I found myself in a situation where I needed to sort many millions of rows of data, and I wanted a portable solution that would work on both Windows, OS X and Linux machines. So I wrote a small library that performs an external file sort. To use it in your own application you can either add a build dependency, or add the JAR file to your class path. In this example I’m going to assume that you use Maven, but various other dependency types are supported and you can find them in the Maven repository.
Add a dependency on “data-util” to your pom.xml
<dependency> <groupId>com.btaz.util</groupId> <artifactId>data-util</artifactId> <version>0.3.11</version> </dependency>
Then in your class import the SortController class
Here’s the actual sort method:
SortController.sortFile(File sortDir, File inputFile, File outputFile, Comparator<String> comparator, boolean skipHeader, long maxBytes, int mergeFactor)
If the file you’re sorting is really big then in order to sort it first has to be split into smaller files that can be sorted independently.

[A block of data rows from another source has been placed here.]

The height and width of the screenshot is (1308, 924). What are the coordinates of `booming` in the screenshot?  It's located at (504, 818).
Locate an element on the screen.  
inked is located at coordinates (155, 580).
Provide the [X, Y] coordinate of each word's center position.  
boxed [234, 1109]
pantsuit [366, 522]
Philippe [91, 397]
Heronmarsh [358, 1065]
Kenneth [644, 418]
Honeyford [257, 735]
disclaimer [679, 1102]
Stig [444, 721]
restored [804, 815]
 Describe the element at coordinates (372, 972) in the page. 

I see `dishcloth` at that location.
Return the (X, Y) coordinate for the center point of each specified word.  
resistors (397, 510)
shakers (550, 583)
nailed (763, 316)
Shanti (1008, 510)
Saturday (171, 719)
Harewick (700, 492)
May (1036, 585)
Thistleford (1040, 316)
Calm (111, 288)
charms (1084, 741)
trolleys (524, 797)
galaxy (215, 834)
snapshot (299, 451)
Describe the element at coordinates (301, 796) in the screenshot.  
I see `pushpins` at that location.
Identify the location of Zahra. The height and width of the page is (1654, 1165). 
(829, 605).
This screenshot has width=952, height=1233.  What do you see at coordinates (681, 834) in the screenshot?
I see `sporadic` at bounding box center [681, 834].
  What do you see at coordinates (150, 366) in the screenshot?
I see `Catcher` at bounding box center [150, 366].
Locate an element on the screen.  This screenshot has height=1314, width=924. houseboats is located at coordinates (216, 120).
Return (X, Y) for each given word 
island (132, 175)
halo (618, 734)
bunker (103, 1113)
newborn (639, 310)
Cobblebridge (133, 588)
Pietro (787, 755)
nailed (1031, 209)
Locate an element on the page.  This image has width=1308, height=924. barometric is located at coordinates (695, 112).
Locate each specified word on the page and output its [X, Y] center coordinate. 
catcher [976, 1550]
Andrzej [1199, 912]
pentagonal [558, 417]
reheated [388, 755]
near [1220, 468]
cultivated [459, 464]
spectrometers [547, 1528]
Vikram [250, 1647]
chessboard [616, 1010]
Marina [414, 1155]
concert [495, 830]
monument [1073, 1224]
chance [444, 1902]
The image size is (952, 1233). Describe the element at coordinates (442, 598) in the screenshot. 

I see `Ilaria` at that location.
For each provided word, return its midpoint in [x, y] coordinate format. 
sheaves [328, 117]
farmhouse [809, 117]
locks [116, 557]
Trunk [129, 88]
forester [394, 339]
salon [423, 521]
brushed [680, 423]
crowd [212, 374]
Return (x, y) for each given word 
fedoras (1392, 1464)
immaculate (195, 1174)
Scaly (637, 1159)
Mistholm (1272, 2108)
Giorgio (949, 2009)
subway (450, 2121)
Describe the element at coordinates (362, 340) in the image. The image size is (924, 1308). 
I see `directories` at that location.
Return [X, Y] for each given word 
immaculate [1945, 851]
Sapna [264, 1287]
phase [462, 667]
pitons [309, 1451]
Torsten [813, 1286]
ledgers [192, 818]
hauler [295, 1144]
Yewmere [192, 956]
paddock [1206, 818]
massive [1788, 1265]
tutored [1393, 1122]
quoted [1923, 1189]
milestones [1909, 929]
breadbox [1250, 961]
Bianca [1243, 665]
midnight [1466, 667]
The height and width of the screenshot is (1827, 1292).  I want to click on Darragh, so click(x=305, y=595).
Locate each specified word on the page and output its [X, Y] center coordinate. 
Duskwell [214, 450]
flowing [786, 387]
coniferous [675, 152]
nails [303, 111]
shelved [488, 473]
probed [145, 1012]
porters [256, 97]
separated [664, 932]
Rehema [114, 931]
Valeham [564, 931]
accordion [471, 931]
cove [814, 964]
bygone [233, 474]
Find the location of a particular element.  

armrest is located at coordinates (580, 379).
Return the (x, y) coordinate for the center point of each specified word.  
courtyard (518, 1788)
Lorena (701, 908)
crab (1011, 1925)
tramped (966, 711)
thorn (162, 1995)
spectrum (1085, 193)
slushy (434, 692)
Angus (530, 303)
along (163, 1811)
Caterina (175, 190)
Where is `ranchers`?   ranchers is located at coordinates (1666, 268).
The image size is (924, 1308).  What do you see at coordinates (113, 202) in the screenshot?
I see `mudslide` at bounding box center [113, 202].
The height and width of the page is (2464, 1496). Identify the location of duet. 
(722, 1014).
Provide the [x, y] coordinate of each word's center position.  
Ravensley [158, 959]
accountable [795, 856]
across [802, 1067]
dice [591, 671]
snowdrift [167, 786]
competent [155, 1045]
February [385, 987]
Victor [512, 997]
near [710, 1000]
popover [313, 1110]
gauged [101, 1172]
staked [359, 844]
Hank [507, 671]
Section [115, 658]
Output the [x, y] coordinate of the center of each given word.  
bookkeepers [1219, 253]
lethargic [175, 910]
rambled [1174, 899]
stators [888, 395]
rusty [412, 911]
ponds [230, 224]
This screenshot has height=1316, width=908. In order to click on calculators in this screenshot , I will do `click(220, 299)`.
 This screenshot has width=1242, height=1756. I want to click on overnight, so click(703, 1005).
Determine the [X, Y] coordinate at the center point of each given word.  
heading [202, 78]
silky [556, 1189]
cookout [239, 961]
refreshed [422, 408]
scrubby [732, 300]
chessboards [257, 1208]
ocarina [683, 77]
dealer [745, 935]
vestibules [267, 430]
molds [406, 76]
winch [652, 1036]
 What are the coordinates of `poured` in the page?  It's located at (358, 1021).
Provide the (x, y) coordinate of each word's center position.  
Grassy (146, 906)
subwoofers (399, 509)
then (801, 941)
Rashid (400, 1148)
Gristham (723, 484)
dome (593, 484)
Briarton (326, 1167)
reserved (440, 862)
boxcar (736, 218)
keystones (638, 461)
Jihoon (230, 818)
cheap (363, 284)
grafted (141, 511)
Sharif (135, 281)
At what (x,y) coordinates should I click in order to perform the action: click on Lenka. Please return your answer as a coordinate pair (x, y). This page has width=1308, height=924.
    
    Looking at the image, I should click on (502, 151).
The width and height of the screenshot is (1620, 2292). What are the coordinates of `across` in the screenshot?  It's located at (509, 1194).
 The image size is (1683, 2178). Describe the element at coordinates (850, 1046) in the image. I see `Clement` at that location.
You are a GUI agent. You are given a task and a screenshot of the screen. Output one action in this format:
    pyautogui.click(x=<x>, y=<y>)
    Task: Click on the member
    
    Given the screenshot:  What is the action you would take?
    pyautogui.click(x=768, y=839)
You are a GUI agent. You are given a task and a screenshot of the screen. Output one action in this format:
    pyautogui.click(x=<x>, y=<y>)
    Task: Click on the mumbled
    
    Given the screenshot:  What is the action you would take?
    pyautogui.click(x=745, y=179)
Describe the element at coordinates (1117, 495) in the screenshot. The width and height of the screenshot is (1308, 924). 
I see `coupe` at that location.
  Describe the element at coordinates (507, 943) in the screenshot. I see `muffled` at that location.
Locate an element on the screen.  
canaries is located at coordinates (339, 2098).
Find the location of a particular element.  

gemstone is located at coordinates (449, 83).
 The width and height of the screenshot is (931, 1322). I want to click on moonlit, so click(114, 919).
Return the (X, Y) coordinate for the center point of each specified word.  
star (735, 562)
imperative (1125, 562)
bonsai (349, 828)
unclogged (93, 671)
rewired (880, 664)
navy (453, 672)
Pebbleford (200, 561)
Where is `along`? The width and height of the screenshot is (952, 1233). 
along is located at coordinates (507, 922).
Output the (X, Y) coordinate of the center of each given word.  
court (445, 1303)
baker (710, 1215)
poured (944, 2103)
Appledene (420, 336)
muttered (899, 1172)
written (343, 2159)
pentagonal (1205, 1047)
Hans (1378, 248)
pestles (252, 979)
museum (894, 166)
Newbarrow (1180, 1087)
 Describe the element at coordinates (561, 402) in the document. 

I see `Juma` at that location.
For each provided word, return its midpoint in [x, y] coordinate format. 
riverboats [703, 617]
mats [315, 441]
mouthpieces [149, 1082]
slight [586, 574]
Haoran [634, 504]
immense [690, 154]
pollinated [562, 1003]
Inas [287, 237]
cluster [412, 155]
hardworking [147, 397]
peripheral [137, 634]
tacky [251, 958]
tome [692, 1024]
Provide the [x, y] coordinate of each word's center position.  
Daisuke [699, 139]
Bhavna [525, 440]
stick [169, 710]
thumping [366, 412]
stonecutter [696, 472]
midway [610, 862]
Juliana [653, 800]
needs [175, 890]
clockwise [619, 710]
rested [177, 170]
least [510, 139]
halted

This method takes care of all the details for you. Here is a quick explanation what all of the parameters are used for:
- sortDir – this is a work directory for temporary files that the sort command uses
- inputFile – the file you want to sort
- outputFile – the sorted output file
- comparator – is used to determine how to sort the data. This is the standard Java API comparator. For a quick test you can use the built-in comparator “Lexical.ascending()”
- skipHeader – if set to true the sorting algorithm will assume that the first row in the input file is a header row and skip it
- maxBytes – to control how much memory this method is allowed to use. If set to 40,000 then the sort algorithm will attempt to not use more than 40 MB of memory per sort. The more memory you give the sort algorithm the faster it will run.
- mergeFactor – really big input files combined with a low maxBytes value will lead to many small files in the sortDir directory. Once all of them have been sorted they’re merged into the final output file. However, in order to minimize how many open file handles are needed you can specify the merge factor. A number in the 4-12 range is pretty decent for files that has 1-10 million rows of data.
The library is released under the MIT license which puts very few restrictions on what you can do with the source code. You can find it on GitHub here: https://github.com/btaz/data-util
If you want to control sorting to an even higher degree you will find that the underlying algorithm has it’s own APIs. The file split, file sort and file merge operations can be accessed directly for alternate methods of sorting your data. For example let’s say that you have a process that output many files where each one already is sorted e.g. HTTP access logs that are already sorted by timestamp, but that you want to combine them into a single file. If this is the case you can invoke the merge method directly since it knows how to merge pre-sorted files into a single output file.